Doch schon wenige Monate später drohte die Neue Linke zusammenzubrechen unter der Repression, die nach dem Attentat auf die Mailänder Agrarbank an der Piazza Fontana am 12. Dezember des Jahres, losbrach. Tausende von Verhaftungen und der Tod Giuseppe Pinellis bei einem Verhör durch die politische Polizei Mailands veränderten die Situation nachhaltig. Und weil sich die Presse fast ausschließlich auf die offiziellen Verlautbarungen verließ, die die Schuld an dem Attentat linken Kreisen zuwies, obwohl es schon früh Spuren gab, die auf rechtsradikale Terroristen hinwiesen, galt es ein Medium für die Gegenstimmen zu schaffen: die gleichnamige Zeitschrift der Gruppe Lotta continua (was in etwa mit "Der Kampf geht weiter" oder "Fortgesetzter Kampf" zu übersetzen wäre) war geboren. Zunächst in unregelmäßigen Abständen erscheinend, mauserte sich die Zeitschrift zu einer der wichtigsten der Neuen Linken und erschien ab April 1972 als Tageszeitung. Das Logo der Zeitung, die geballte Faust, typografisch aufgebaut aus dem Schriftzug "Lotta Continua", stammt von Roberto Zamarin.
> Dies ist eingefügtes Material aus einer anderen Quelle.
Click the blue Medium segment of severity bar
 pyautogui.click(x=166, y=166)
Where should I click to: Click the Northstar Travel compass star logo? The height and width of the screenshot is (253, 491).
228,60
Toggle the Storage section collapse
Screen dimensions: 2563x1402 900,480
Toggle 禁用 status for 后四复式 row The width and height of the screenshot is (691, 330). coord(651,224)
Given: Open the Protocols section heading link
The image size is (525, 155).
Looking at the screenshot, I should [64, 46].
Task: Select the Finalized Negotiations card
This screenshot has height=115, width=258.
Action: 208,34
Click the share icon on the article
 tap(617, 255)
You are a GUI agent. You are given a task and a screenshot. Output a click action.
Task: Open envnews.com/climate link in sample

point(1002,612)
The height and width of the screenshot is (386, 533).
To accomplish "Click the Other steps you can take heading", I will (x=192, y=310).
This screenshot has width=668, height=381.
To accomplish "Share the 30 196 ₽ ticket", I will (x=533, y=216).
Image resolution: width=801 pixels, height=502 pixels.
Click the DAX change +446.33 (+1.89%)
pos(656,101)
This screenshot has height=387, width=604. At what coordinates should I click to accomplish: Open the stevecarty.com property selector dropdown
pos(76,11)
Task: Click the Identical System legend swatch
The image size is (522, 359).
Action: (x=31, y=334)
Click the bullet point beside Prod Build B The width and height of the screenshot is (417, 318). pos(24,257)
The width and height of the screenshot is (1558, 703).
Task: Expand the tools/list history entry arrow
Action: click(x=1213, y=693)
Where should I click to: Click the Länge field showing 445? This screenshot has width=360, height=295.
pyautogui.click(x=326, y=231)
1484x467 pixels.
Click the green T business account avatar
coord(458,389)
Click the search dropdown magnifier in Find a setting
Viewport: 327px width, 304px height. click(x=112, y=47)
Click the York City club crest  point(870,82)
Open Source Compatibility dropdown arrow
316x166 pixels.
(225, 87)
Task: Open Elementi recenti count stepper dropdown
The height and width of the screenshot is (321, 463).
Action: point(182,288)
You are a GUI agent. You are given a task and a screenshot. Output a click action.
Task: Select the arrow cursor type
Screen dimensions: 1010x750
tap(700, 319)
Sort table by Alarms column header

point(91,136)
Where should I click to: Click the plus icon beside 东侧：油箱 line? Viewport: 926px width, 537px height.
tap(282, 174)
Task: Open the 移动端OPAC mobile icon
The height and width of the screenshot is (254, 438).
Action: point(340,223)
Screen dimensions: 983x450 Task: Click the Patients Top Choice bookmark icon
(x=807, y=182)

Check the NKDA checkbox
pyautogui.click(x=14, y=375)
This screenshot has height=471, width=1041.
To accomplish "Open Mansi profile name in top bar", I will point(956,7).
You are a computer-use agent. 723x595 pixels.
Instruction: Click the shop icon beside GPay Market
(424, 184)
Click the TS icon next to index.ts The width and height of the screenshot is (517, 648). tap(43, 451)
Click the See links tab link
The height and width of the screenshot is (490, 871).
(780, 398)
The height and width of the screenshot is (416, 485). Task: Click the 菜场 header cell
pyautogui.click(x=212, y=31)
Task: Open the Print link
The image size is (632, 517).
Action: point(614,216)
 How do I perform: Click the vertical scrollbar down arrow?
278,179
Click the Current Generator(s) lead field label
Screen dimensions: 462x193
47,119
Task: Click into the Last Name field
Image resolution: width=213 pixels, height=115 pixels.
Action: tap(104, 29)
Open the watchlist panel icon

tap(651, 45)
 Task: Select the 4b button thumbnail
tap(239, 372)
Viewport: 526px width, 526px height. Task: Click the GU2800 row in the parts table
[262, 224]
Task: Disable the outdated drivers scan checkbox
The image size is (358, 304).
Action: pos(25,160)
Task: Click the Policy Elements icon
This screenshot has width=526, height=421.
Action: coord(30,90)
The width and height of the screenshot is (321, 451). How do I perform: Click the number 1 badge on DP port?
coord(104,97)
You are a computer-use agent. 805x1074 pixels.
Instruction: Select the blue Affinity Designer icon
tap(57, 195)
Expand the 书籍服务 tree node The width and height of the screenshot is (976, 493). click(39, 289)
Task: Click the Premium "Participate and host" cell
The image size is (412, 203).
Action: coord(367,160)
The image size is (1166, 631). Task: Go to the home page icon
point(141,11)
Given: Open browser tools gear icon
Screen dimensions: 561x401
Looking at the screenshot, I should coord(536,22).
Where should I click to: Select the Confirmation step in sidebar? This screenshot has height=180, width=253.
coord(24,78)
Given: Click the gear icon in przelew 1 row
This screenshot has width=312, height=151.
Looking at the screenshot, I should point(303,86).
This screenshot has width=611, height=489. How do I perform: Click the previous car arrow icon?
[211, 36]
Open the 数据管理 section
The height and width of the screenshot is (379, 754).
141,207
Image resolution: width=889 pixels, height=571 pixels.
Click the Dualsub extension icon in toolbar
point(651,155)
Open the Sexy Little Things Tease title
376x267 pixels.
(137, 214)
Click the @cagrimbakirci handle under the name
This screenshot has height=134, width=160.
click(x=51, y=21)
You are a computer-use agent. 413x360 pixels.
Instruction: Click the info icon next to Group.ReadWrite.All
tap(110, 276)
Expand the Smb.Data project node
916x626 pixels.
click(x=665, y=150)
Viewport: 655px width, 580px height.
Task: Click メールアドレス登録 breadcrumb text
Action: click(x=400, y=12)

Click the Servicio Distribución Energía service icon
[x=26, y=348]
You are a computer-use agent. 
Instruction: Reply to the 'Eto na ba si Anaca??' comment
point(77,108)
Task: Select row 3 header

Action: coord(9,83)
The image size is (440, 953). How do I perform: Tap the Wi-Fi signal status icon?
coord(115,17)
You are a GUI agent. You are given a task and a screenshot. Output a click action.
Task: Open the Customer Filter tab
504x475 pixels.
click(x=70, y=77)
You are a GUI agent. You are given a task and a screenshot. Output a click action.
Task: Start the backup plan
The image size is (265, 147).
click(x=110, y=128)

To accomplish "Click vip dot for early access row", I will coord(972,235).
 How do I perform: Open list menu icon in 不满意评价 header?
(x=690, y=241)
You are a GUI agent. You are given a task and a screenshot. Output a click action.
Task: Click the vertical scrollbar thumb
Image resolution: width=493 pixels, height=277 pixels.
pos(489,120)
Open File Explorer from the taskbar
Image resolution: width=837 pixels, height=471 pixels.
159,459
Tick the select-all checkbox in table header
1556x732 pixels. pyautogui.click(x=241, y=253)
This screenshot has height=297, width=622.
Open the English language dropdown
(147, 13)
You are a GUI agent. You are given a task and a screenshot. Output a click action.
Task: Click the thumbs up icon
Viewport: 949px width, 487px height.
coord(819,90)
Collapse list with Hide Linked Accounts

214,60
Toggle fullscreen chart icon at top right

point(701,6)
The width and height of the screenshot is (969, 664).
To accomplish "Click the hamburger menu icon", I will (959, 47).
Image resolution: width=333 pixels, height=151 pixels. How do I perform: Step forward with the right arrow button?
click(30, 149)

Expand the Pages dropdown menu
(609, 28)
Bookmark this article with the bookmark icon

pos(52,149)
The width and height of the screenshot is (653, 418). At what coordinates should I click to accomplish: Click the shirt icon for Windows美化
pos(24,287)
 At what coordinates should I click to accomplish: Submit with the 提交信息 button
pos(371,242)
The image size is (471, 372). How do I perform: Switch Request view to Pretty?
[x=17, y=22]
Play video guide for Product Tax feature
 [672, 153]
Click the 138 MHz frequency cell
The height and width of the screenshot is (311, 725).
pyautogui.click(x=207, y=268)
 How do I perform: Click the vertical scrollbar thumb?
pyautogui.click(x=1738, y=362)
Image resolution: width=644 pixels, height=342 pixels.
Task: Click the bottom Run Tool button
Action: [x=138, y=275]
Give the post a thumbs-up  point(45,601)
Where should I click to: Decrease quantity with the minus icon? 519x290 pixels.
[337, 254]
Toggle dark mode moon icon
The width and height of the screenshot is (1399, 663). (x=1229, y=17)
Einer wie sie es gern gewesen wären - Gasparazzo

Gasparazzo2 Am 10. Juni 1972 betrat ein Arbeitsmigrant aus dem Süden die Bühne, der benannt war nach einem Sozialrebellen des 19. Jahrhunderts: Gasparazzo. Gasparazzo war zugleich Inbegriff des Zielpublikums, der idealisierten Selbstvorstellung und Spiegel der Diskussionen innerhalb von "Lotta continua" . Zamarin gelang es, der Gruppe ein Emblem zu geben mit der Figur eines Arbeiters, der gezwungen war aus dem Süden in die Fabriken des Nordens zu ziehen. Gasparazzo erlebt die gesamte Palette des Lebens als Arbeiters. Kaum im Norden angekommen wird er verhaftet, eingesperrt, freigelassen und schließlich für einen Schlägertrupp angeworben, um Streikende zu verprügeln. Erst langsam erkennt er auf welcher Seite der Barrikade es zu kämpfen lohnt. Oder in Zamarins eigenen Worten: "Aus dem Kohlenarbeiter Gasparazzo ist der Massenarbeiter ohne Ausbildung und Heimat geworden. Er hat die neuen Waffen des Klassenkampfes kennen gelernt, aber die Erinnerung an die proletarische Gerechtigkeit ist ihm immer lebhaft im Kopf geblieben. Die Politik offenbart sich ihm Tag für Tag, während er seine instinktive Rebellion innerhalb des disziplinierten Mechanismus der großen modernen Fabrik kämpft. Was den Rest betrifft, lebt er wie so viele andere, er geht zum Sport, guckt Fernsehen, denkt an Frauen, träumt davon, den faschistischen Genueser Richtern Angst zu machen."

Mit Gasparazzo hatte also jene Gruppe die Bühne betreten, um deren legitimatorische Gunst man im Italien der 1970er Jahre warb - die Arbeiter. Das eröffnete die Möglichkeit, alltägliche Probleme in Form eines populären politischen Comics zu thematisieren. Andererseits avancierte Gasparazzo schnell zur Ikone. Und wie immer bei Ikonen überdeckte die scheinbare Anschlussfähigkeit viel. Die Rollenverteilung zwischen Studenten und Arbeitern und mehr noch zwischen Studenten und Studentinnen, Arbeitern und Arbeiterinnen, schien unproblematischer als sie es war. Und vor allem die gender-Beziehungen mussten für Gags herhalten, die nicht gerade von Problembewusstsein zeugen. Allen Qualitäten zum Trotz war Gasparazzo auch eben nur kultureller Ausdruck eines Diskussionsstandes.

Es war neblig auf der Autobahn nach Mailand in der Nacht vom 19. auf den 20. Dezember 1972, auf der Roberto Zamarin bei einem Autounfall starb. Die Veröffentlichung des bis heute einzigen, unzählige Male wieder abgedruckten Buches mit den Alltagsabenteuern seines knollennasigen Helden sollte er nicht mehr erleben.